***** Exercise input

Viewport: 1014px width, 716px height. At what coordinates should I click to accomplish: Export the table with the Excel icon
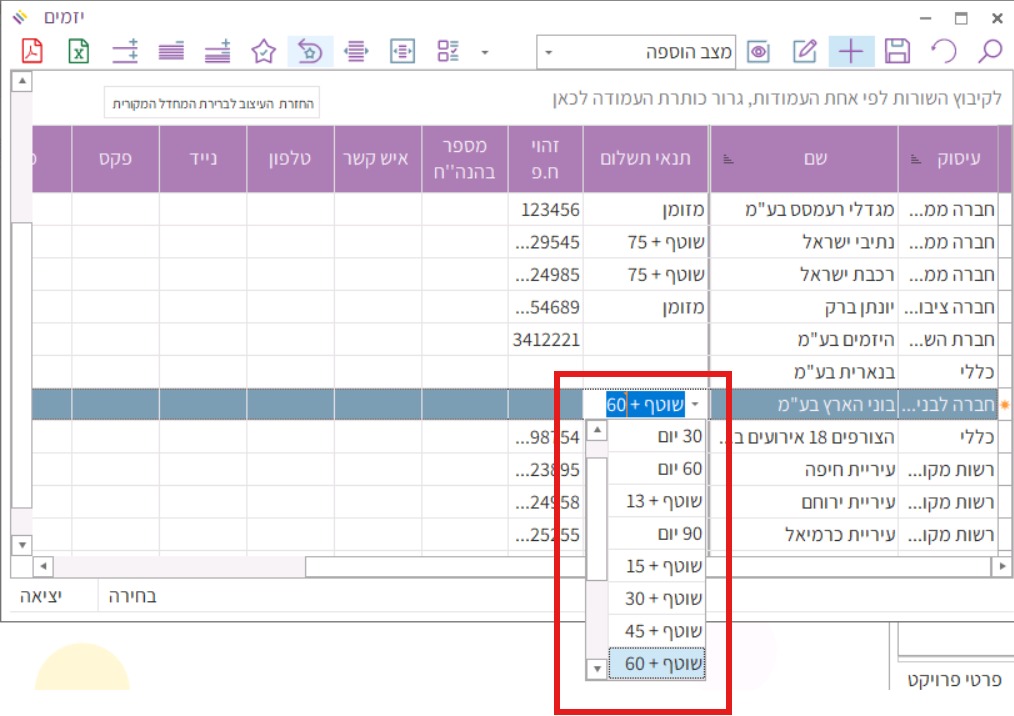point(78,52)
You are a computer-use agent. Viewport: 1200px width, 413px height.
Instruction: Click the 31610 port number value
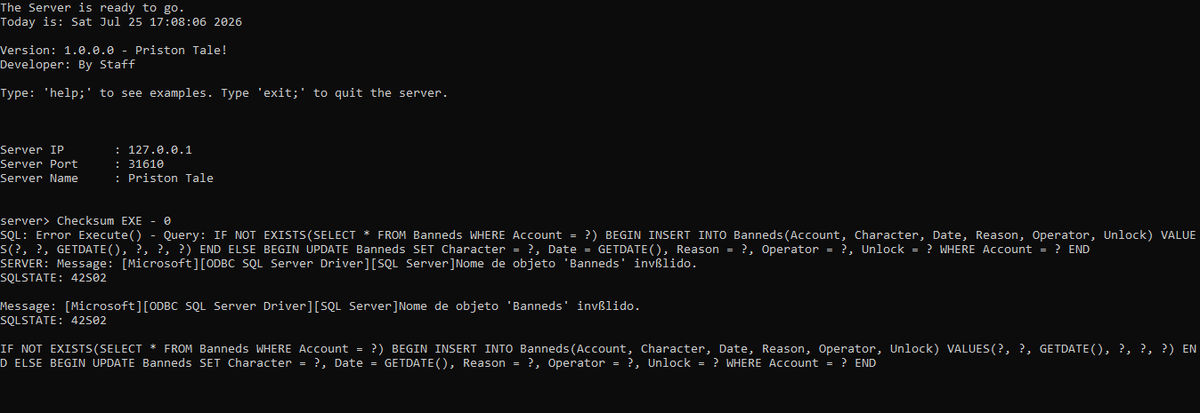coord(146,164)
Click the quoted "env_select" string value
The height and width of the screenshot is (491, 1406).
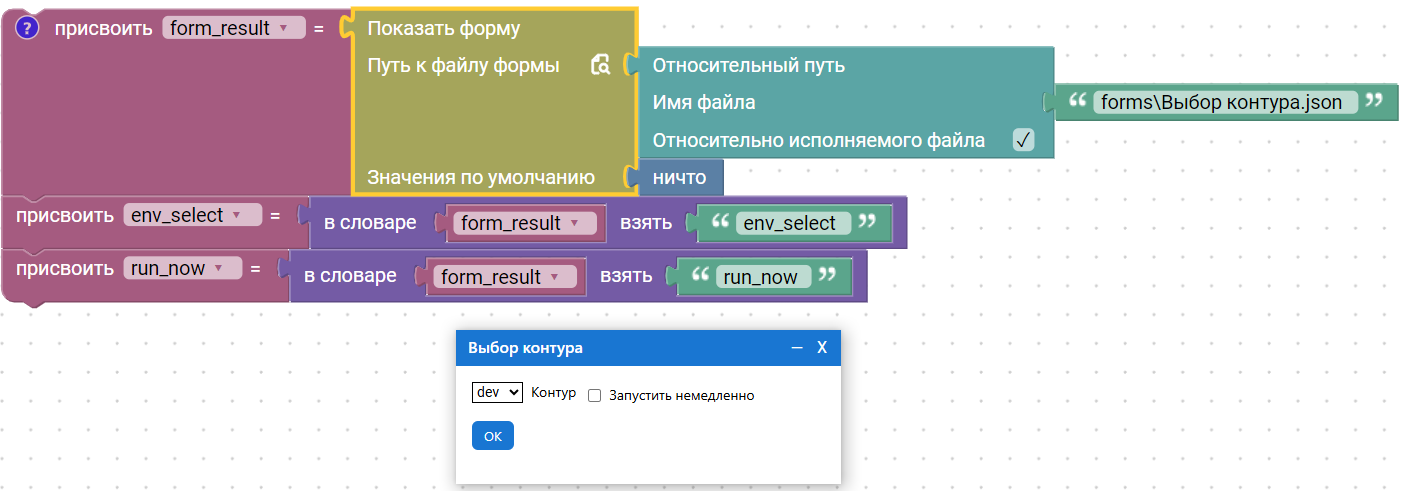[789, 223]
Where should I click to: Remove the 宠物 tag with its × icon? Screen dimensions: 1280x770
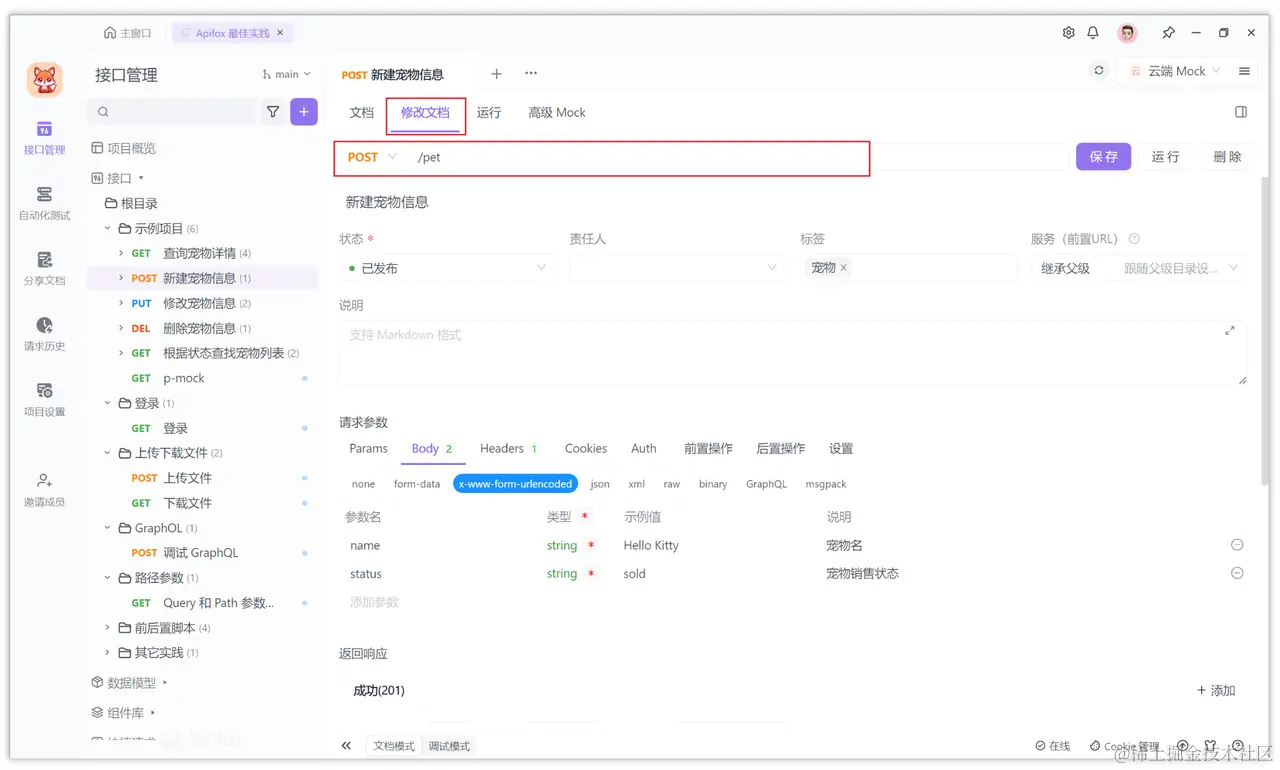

**********

Reproduce every line of the material above word for word, but omit the pictures.

Viewport: 1014px width, 716px height. At what coordinates should I click to accomplish: Export the table with the Excel icon
point(78,52)
You are a computer-use agent. Viewport: 1200px width, 413px height.
Instruction: Click the 31610 port number value
coord(146,164)
Click the quoted "env_select" string value
The height and width of the screenshot is (491, 1406).
[789, 223]
Where should I click to: Remove the 宠物 tag with its × icon? Screen dimensions: 1280x770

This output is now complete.